How does he do it? Father Christmas. Santa. This Christmas he will deliver presents to 1.6 billion children requiring him to visit 5556 homes a second.* Now that should be a logistics nightmare. Not only the quantity of deliveries, but also the bulk of those deliveries, the package tracking to make sure they get the other right place and the variety of delivery requirements. And not all chimneys are alike by any means, if there is a chimney at all. Then throw in a mince pie and a glass of whisky/brandy at every home and that is a perfect storm of logistical challenges. But he carries it off, year after year, with barely a hitch.
I’ve been puzzling about this for a while. And then suddenly it came to me. Unmanned Aerial Vehicles. UAVs. Drones. Of course! Why didn’t I think of it before? In his secret snow-bound facility, Father Christmas has been pioneering drone deliveries for years. The penny finally dropped when I saw on Sunday that Amazon had revealed its new prototype drone for its Prime Air delivery system. It offers speed, efficiency and personalization. Amazon is of course not alone with such ventures with Google, DHL and Walmart amongst also trialling drone deliveries, along with a host of smaller enterprises.
Now I’ve heard some naysayers question why these companies are bothering with drones. There are a lot of hurdles: there are regulations to consider; the technology is still early with limited carrying capacity; there are safety concerns over collisions with other airborne things and each other; landing conditions are not standard; and people find change difficult. But these companies have no choice. They are being forced to innovate deliveries, like so many other services, by the expectations of customers. From Uber to Airbnb, Apple to Dropbox, Evernote to Tesla, companies are setting customer expectations at higher and higher bars. And Father Christmas has set the mother of all high bars with his logistical wizardry. Not only that, but he’s feeding the beast! Rich Swayze, the US Federal Aviation Administration’s top man in charge of policy, international affairs and environmental matters, expressed concern recently that a million Americans will find drones under their trees on 25th December.

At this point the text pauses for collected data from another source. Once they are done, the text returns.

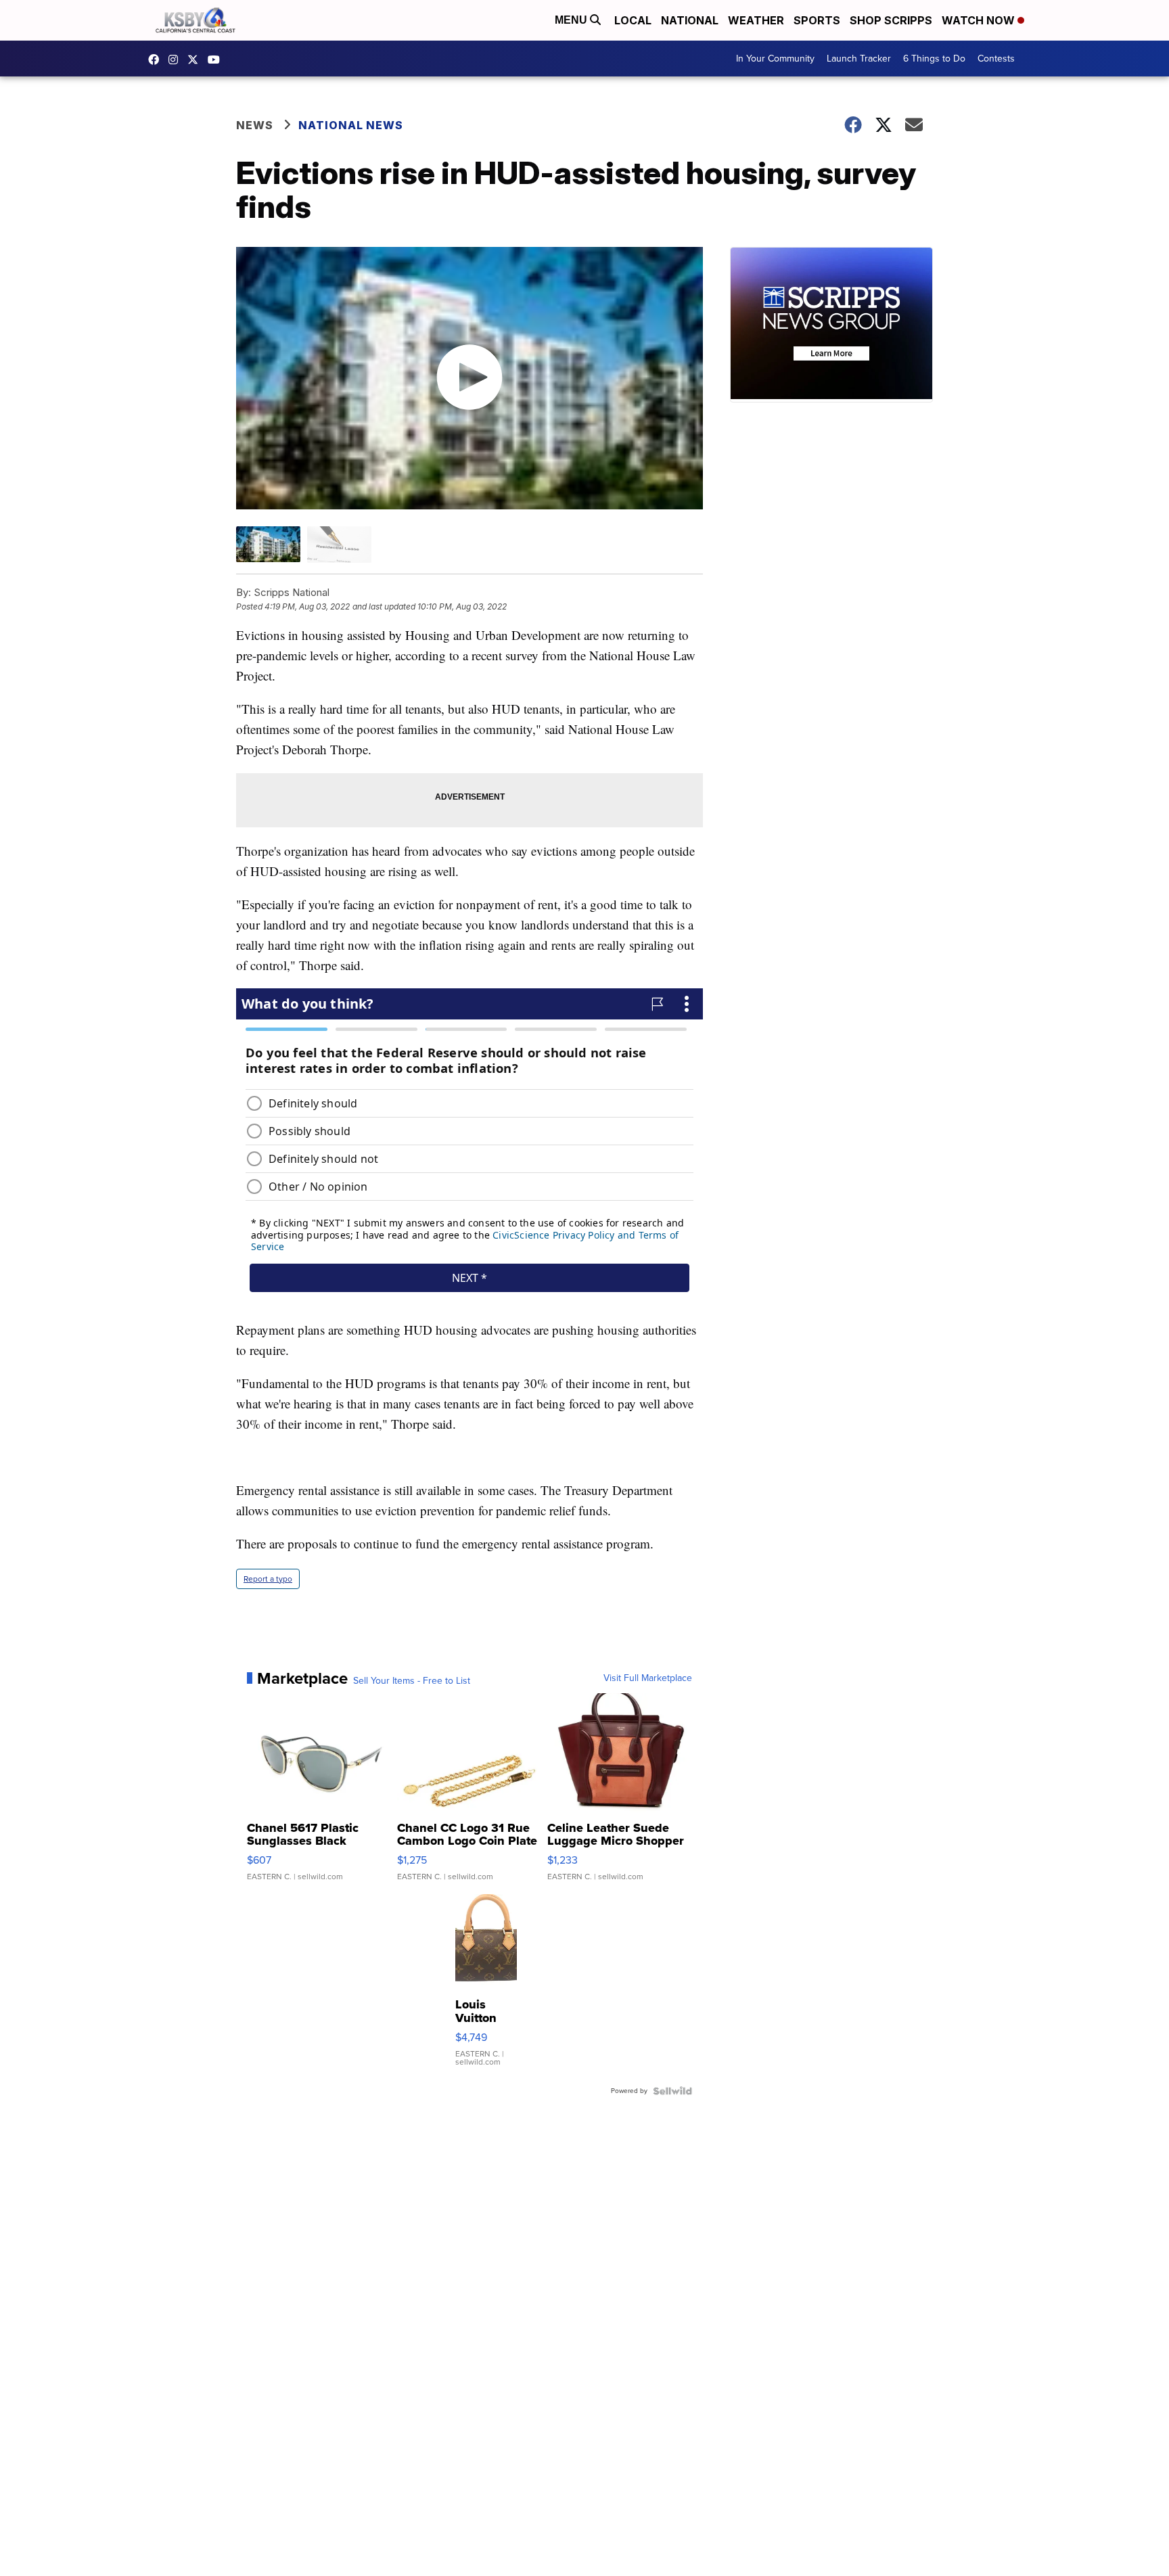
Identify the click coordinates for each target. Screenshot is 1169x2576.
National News (350, 125)
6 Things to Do (934, 58)
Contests (996, 58)
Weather (756, 20)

So Rich is worried as are many of his regulatory peers. But regulators need to realise that there is a lot of pressure on companies to make ever faster deliveries. At the moment regulation is not keeping up with customer demand. For instance, in the UK, the drone has to remain in line of sight and within 500 metres of the pilot. But drones are capable of much more than that. Amazon and its competitors have a way to go before they reach Santa standards, but Amazon reckons its drones will be able to fly distances of up to 15 miles and reach altitudes of 400 feet. This offers the potential of even faster deliveries - within 30 minutes of ordering. Customers love that idea.
There are signs that things are beginning to move. Although Amazon is still at testing phase, the first US government-approved drone delivery has already successfully transported 4.5kg of medical supplies by Flirtey drone to a rural health clinic. And in the UK, the London Mayor, Boris Johnson, who now I think about it has a passing resemblance to a beardless Father Christmas, has already called on dronesto solve the online delivery problems caused by too many delivery vans.
It’s a credit to regulators around the world that they have so far every year turned a blind eye to the flagrant breach of drone regulations by Father Christmas. But a closer collaboration between regulators and commercial organisations is needed. As customer expectations grow ever more demanding it surely won’t be long before drones are delivering packages all year round and not just at Christmas.
*The Big Bang UK Young Scientists and Engineers Fair who teamed up with economists from the Centre for Economics and Business Research (CEBR).